Charcol cansister

how would a person know if they had a faulty charcol fuel cansister

You may get a CEL (Check Engine Light) or you may not be able to fill the tank without the automatic shut off of the pump going off often.

Both of the above can be caused by other problems.

Do you think you have a problem, and if so why? (What make, model, year and miles for your car)

Joe,
Where did this idea come from that the charcoal canister has anything to do with filling the gas tank on a 1998 Ranger? There’s no connection, until some vehicles, starting in 1998, had OPVR (Onboard Refueling Vapor Recovery) installed. Does the 1998 Ford Ranger have OPVR?


Here is EPA (Enviornmental Protection Agency) ruling on OPVR:

The gas tank vents straight to the charcoal canister. That is the main purpose of the canister. To collect gas fumes from the large gasoline reservoir in the back until the engine is ready to purge those fumes through the engine to be burned.

Overfilling the tank can lead to raw gas, not gas fumes, getting sucked into the canister when the purge valve is open. This will saturate the charcoal, and lead to gas fumes escaping out of the bottom vent. When this happens, you’ll get a gassy smell under the hood,and possibly in the cabin through the vent at the bottom of the windshield.
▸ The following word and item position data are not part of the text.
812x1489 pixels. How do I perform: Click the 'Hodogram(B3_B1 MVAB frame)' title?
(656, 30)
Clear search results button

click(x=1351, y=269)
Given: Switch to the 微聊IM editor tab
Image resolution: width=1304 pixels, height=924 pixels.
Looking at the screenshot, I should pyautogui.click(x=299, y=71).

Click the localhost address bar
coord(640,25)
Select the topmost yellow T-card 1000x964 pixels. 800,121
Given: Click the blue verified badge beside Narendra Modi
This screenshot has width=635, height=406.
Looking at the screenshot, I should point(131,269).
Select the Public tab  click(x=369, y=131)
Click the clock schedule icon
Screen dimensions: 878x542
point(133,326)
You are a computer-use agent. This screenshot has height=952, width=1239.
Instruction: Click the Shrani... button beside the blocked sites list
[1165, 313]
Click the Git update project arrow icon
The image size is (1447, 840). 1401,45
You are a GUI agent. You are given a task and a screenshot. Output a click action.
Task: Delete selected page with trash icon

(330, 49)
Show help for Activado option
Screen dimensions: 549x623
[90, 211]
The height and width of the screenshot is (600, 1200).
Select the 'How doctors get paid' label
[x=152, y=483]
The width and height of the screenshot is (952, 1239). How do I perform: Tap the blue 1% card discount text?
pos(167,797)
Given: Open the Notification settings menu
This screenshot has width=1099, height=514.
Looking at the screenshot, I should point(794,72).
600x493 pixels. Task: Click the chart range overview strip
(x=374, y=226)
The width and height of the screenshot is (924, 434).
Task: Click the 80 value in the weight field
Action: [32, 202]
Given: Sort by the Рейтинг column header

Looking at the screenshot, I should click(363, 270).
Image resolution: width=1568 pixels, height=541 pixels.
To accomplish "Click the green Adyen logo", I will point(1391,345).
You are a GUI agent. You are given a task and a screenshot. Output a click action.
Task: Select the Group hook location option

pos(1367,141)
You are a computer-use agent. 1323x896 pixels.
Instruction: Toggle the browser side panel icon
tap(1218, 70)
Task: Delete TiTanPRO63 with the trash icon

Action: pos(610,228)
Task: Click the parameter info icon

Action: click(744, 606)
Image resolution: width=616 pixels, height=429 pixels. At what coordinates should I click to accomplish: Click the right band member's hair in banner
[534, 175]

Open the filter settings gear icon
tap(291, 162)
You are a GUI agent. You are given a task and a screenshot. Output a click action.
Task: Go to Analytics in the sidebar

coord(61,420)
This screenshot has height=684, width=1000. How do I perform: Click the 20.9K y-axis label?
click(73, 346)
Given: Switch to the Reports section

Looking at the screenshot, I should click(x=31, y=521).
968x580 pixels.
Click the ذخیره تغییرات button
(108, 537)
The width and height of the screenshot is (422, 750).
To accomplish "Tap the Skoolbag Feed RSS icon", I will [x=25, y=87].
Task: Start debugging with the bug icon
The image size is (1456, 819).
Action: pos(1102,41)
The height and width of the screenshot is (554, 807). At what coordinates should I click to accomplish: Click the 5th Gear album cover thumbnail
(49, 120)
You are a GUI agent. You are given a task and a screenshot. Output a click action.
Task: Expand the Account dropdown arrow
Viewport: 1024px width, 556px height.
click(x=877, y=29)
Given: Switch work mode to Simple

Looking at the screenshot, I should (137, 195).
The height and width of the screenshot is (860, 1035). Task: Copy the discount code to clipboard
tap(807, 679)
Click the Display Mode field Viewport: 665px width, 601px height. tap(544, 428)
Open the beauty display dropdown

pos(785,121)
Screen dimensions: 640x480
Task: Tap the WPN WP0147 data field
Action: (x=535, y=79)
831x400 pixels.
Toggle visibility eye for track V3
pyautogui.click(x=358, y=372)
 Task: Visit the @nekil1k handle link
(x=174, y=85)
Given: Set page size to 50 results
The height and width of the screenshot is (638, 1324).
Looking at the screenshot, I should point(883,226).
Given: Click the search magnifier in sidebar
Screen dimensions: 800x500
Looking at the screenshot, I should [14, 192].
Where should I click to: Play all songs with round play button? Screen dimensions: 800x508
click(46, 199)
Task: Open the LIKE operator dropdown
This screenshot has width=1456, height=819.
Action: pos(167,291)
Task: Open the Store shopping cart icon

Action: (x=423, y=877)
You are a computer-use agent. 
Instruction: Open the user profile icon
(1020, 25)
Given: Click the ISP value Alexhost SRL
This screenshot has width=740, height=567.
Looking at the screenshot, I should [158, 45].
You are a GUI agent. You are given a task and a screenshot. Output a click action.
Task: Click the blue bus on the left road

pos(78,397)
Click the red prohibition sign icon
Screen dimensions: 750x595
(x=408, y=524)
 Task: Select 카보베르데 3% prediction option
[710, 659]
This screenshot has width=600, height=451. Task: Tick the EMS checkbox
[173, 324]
This can also lead to a pressure differential that can trigger the gas pump into thinking the tank is full when it is not.

I own a 98 ranger with 150,000 miles on and it is good .I just read a articale topping off the fuel tank a possibly distroying the cansister.

Wally, just replace the canisiter if you smell fuel when the car is at operating temperature and there is no other obvious sign of a fuel leak.
The canister is a temporary storage place for vapors that are created and not used. Then it flows back into the tank. Gases and vapors that naturally occur inside the tank are vented out through the gas cap especially when you remove the cap. notice that it says “Remove cap slowly” on the fuel cap? If the canister was a vent for the tank gases would combust in the engine compartment because of the heat and the unlikely stray spark.
Please be careful about who you accept hints from. Unfortunetley this forum gives some of the mentally ill in our society a place to abuse others by exagerating their knowledge or to sell dishonest dealerships. Never, ever trust a dealership.

Did you ever stop to ask yourself why the manufacturers put those stickers on the cars warning about topping off the tank?

wally2008,
You can only know for certain if you have a defective charcoal fuel canister if you check it by following the instructions in the repair manual. There isn’t some simple, surefire, answer. Sorry, it’s too complex to be simple.

Hi Norm!

Cars did JUST FINE without charcoal canisters for 60 or 70 years. So will your Ranger. The fill caps were vented. We all survived. OBVP is something new. The older canister systems were not used during refueling. The tank vented out the filler neck when the cap was removed… They COULD be damaged by over-filling, which would force liquid gasoline into the vent line after the cap was replaced and the tank built up pressure…

This is probably a California car. They have used canisters for far longer than anyone else, and constant topping off the tank will flood a canister with fuel, making it very hard to fill the tank properly. I have had pretty good luck by removing the canister and putting it out in the direct sun, with every tube and hose disconnected, and let it “dry out” inside. Obviously this is somewhat dangerous, because of flammable fumes and so forth, so be careful and certainly don’t try to dry it out indoors.

It always struck me as strange why charcoal canisters were replaced when they had excess gasoline in them. The charcoal canister’s job is to handle gasoline (ok, gasoline fumes). What’s so hard about removing any excess by gravity, by evaporation, by letting an engine vacuum it out, by blowing it out with low pressure air (but, not a bar-b-que)?

I believe that when the charcoal has been saturated with liquid gasoline, it no longer has the ability to neutralize fumes. After many years of dealing with gas fumes, this can happen too, but the process is accelerated by liquid gasoline. At least this is the explanation that I have been given.

I believe the process to clean it out, would be far more than the cost of a new one.

Gasoline is a blend of compounds with different boiling points. They range from very light, like ether, which evaporates easily at a low temperature, to heavier oil-like fractions that boil above 100F. Normally the canister gets only the lightest fractions because they tend to evaporate off the liquid in the tank first. These readily re-evaporate from the charcoal when a vacuum is pulled while the engine runs. When liquid gas gets in the cannister however the heavy fractions get in there and they tend to stay.